Don’t see the problem? The variable foo in this case is a 32-bit integral type. The top bits are used for flags, and the remaining portion is a buffer size. The code is attempting to make sure that the buffer is at least large enough to hold width * height items.

Do you see the problem now? It’s a precedence problem. In C and C++, the & operator has a low precedence — lower than even the inquality operators. So the compiler interprets the condition as:

foo & ( 0x0FFFFFFF >= (width * height))

So first the code will compute the product width * height and then it will check if 0x0FFFFFFF is less than the product. This yields a boolean value: true or false. The bitwise AND is then performed between foo and the boolean. Well, sort of. First the boolean will be implicitly converted to an integral type to match foo‘s type. That is, it becomes a 0 for false or a 1 for true.

The net result is that it checks to see if foo is even or odd.

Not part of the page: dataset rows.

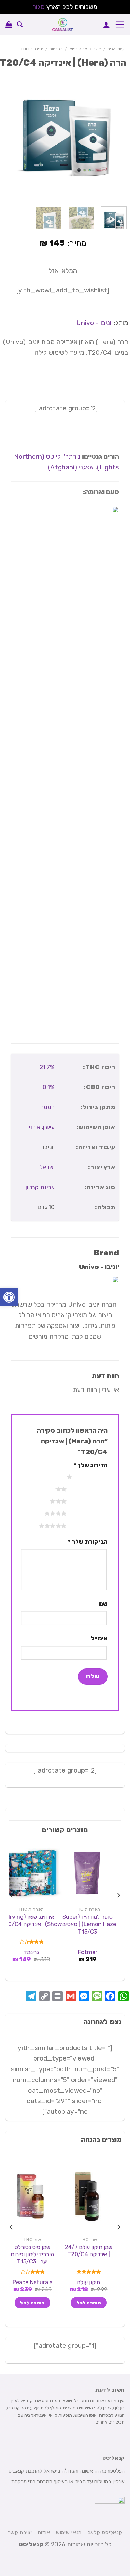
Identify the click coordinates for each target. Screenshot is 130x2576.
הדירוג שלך (90, 1465)
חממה (47, 1107)
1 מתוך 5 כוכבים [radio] (91, 1476)
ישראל (47, 1167)
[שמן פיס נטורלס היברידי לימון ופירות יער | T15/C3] (31, 2196)
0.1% (49, 1087)
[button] (9, 1297)
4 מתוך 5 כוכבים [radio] (86, 1513)
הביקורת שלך (88, 1541)
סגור (39, 7)
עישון (49, 1127)
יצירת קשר (20, 2532)
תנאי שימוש (69, 2532)
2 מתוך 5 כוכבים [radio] (86, 1489)
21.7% (47, 1066)
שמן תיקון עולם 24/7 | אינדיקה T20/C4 (88, 2251)
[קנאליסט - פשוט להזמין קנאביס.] (63, 24)
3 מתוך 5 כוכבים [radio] (86, 1501)
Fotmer (87, 1952)
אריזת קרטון (40, 1187)
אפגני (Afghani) (70, 467)
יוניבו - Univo (94, 323)
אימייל (99, 1638)
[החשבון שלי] (106, 24)
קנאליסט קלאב (105, 2532)
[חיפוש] (20, 24)
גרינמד (31, 1952)
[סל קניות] (8, 24)
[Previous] (118, 136)
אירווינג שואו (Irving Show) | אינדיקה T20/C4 (31, 1920)
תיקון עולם (88, 2282)
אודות (44, 2532)
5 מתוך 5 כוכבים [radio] (86, 1525)
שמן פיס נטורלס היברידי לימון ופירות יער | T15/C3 (32, 2254)
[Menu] (120, 24)
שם (103, 1603)
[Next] (6, 136)
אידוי (34, 1127)
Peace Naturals (32, 2282)
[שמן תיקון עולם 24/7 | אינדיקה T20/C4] (87, 2196)
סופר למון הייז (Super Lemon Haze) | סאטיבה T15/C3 (87, 1924)
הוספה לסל (89, 2302)
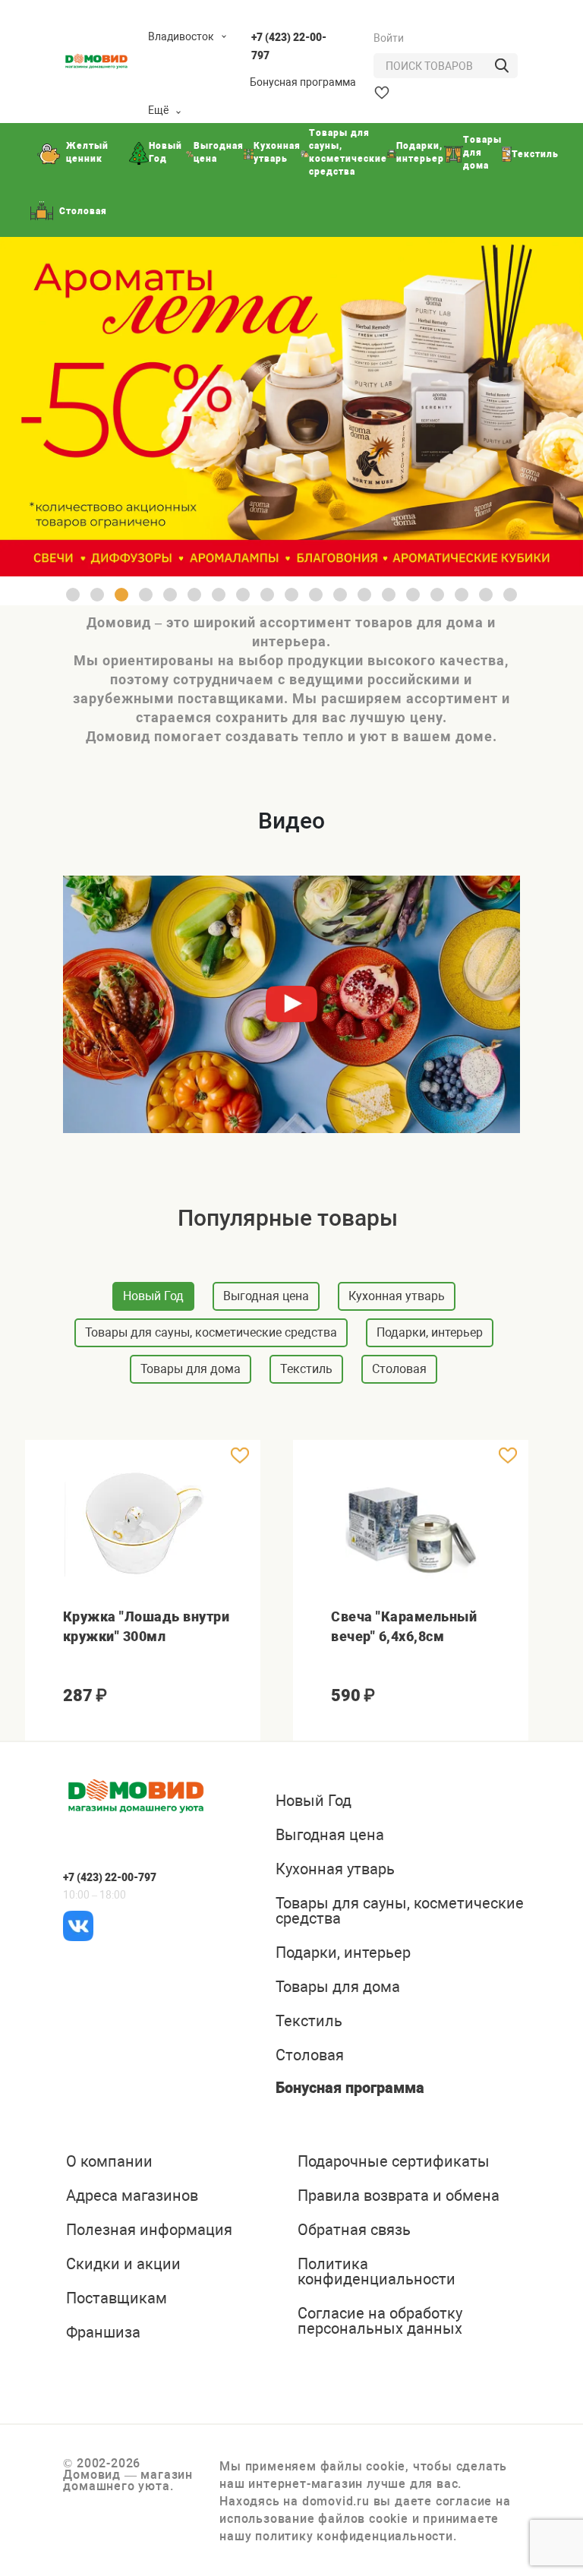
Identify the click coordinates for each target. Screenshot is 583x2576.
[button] (73, 594)
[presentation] (37, 1988)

C++, like C, is full of pitfalls like this. It’s easy to write code that does the wrong thing. Programmers aren’t superhuman. Bugs like this get written, but we have lots of techniques for catching these kinds of mistakes.

The first line of defense is the compiler. The incorrect expression is perfectly legal, so it’ll happily compile the code. But most modern compilers are aware of common language pitfalls and will issue warnings about suspicious code. For example, I spotted this problem because the Micosoft VC++ compiler pointed at the line and said:

warning C4554: ‘&’ : check operator precedence for possible error; use parentheses to clarify precedence

There’s little excuse for ignoring (or worse, silencing) compiler warnings. Some programmers don’t want to be bothered with false positives.  In almost all cases, however, it’s possible to eliminate false positives by making the code more clearly express what you intended. For example, if you did intend to evaluate the bitwise-AND last, you could have added parentheses to make it explicit. This would not only eliminate the noisy warning, but it would also make the code more obvious to the next programmer to come along.

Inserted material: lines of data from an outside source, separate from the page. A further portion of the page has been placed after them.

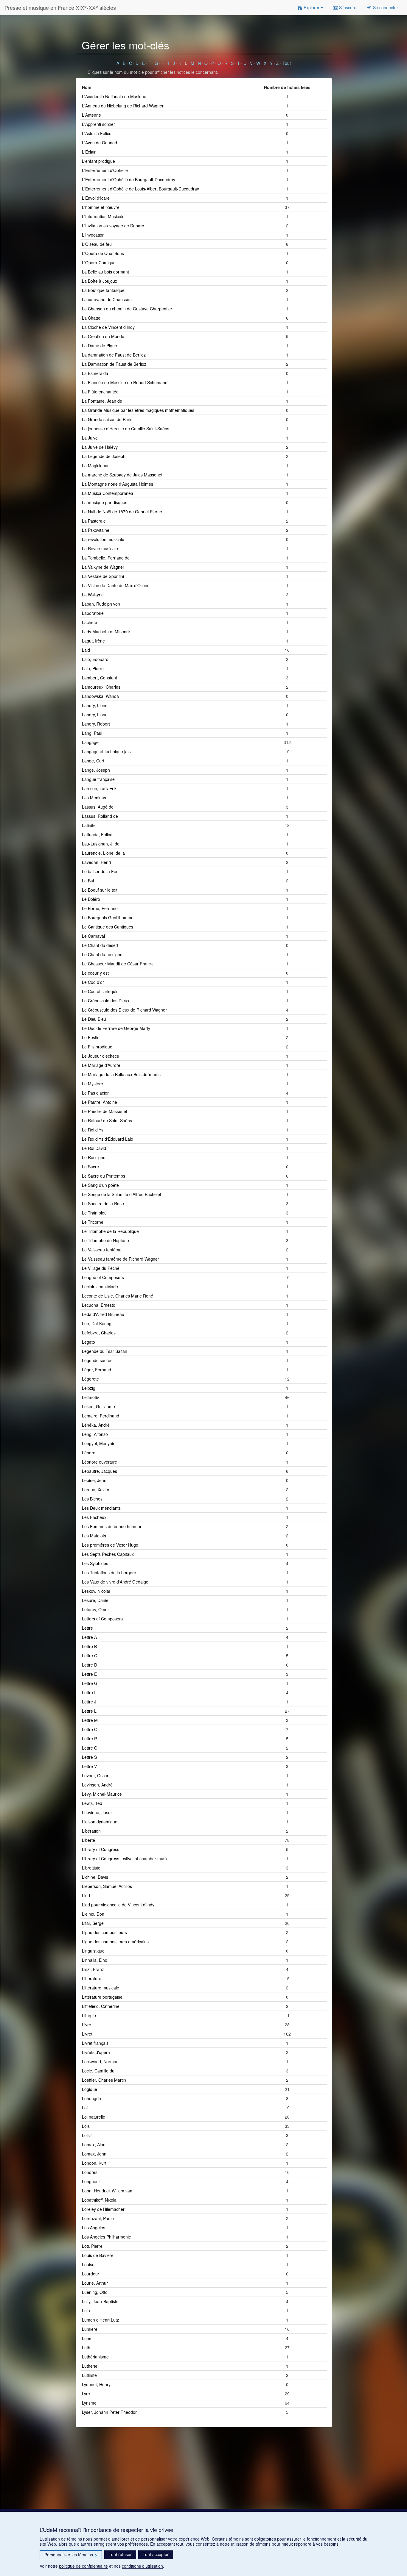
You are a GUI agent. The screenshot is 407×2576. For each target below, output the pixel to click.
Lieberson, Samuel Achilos (107, 1886)
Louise (88, 2264)
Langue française (98, 779)
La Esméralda (95, 373)
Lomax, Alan (93, 2144)
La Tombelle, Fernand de (106, 558)
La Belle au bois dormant (105, 272)
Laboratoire (93, 613)
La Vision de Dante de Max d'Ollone (116, 585)
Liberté (88, 1840)
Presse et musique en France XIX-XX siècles (60, 7)
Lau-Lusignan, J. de (100, 844)
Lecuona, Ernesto (98, 1305)
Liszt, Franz (93, 1969)
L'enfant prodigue (98, 161)
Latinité (89, 825)
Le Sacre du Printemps (103, 1176)
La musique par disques (104, 502)
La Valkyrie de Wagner (103, 567)
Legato (88, 1342)
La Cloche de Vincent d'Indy (108, 327)
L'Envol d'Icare (96, 198)
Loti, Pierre (92, 2246)
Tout (286, 63)
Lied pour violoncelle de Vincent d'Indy (118, 1905)
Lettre (87, 1628)
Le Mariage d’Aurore (101, 1065)
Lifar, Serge (93, 1923)
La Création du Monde (103, 336)
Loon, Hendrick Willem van (107, 2191)
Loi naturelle (93, 2117)
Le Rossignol (94, 1157)
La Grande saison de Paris (107, 419)
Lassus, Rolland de (100, 816)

The next line of defense is to always step through new code in the debugger. This should be second nature to software engineers, but, unfortunately, many still don’t do it. It’s such a useful practice that Steve Maguire dedicated an entire chapter to it in Writing Solid Code. Stepping through the code while keeping an eye on the variables could have alerted the programmer to the fact that the condition wasn’t testing the right thing.

Unit tests definitely should have caught this mistake. If it’s important enough to check the condition, then it’s probably important enough that you have unit tests to check both outcomes. Alas, this code had no unit tests.

And you might think that normal testing would stumble over the problem. In this case, it wouldn’t because the condition was checking for a very unusual condition that’s not likely to occur with any normal data. And even if somehow a regular test case stumbled over the problem, it wouldn’t provide very good isolation for tracking the cause back to this line of code. File fuzzing could have caught the problem. Fuzzing should probably be done for all parsing code.

Having a peer code review your change–that is another programmer look them over–might have caught the problem. If one developer doesn’t see the bug, then a second might miss it, too. But that won’t always be the case. A fresh set of eyes with a different perspective might at least ask whether the expression does what is intended.  And if you know your colleague is going to be reading your code, you might be motivated to make it as clear as possible.  For example, you might make it a little more explicit like this:

const uint32_t buffer_length = foo & 0x0FFFFFFF;
if (buffer_length >= width * height) {
    /* copy width * height items to a buffer */
} else {
    /* handle error */
}

Notice how trying to make the code clearer to another human can “accidentally” fix the bug.

It’s hard to see how this bug could have made it into a product with all the usual bug defenses in place. I can only conclude that they weren’t all in place. Obviously, the compiler warnings were ignored or silenced. It’s a shame that programmers feel compelled to take such shortcuts. I love it when the compiler says, “um, this looks wrong.” It’s a golden opportunity to fix my stupid mistakes before anyone else sees them.